Duerme, que viene el coco

miércoles, 15 de noviembre de 2017

El río


Abrí los ojos despacio, y me incorporé lentamente. Sólo se oía el sonido acompasado del agua al caer en la pequeña fuente donde saciábamos nuestra sed, con una desconchada jarra que colgaba de un clavo oxidado, remachado por mi abuelo hacía años.

Al sonido del agua acompañaba el croar de las ranas en las charcas, cantando a la vida, como el trinar de los gorriones, y algún que otro zumbido de un despistado abejorro.

Bostecé con la boca bien abierta, a punto de desencajarse de mi mandíbula, acompañado de un buen estirón de mis brazos.
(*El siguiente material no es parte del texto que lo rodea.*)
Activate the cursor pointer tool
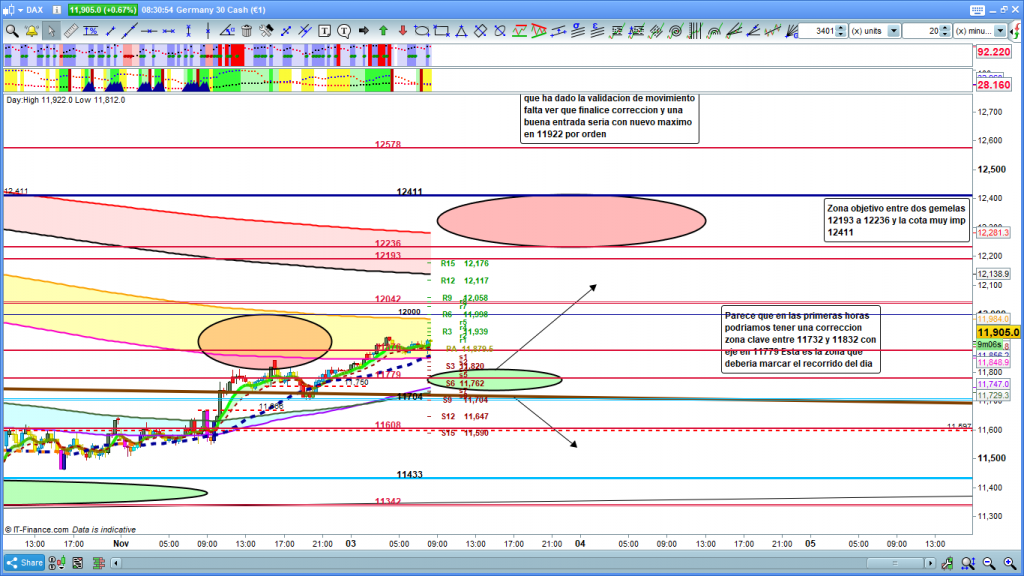Viewport: 1024px width, 576px height. (x=51, y=31)
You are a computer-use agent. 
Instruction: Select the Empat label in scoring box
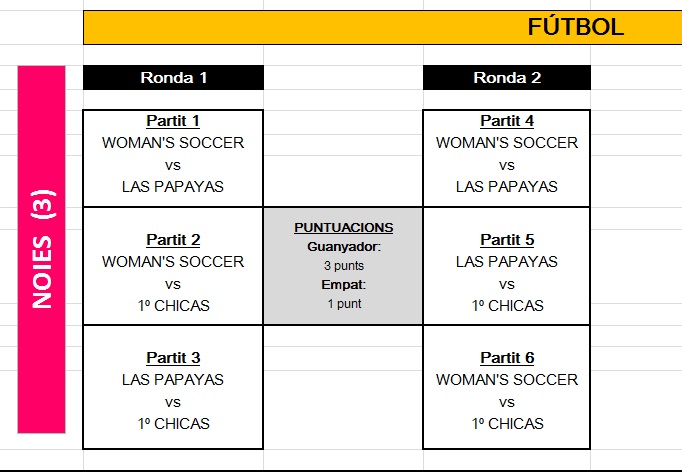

Comprobé, asombrada, que no llevaba puesta mi camiseta de Naranjito, la del Mundial del 82, que mi madre me había comprado en el barato. Tampoco llevaba los pantalones cortos celestes, con las rayas blancas a los lados. Llevaba un vestido blanco, hasta los tobillos, pero ligero, muy ligero.

Entonces las vi. Al lado del río, en sus banquetas plegables de plástico y nilón de rayas blancas y azules, como siempre, como cada ansiado sábado en que íbamos a la huerta.

Mi tía hacía punto, a pesar de ser verano. Empezaba su labor, que cuando estaba casi acabada, volvía a ser lana desbaratada por sus nerviosas manos, y vuelta a empezar, porque cambiaba de opinión y ya no quería terminar aquella idea que poco antes tenía en mente.

Hablaba con mi abuela, sin apartar la mirada de las agujas. Hablaban y yo no las oía. Las llamé fuerte, bien fuerte, pero no me oían.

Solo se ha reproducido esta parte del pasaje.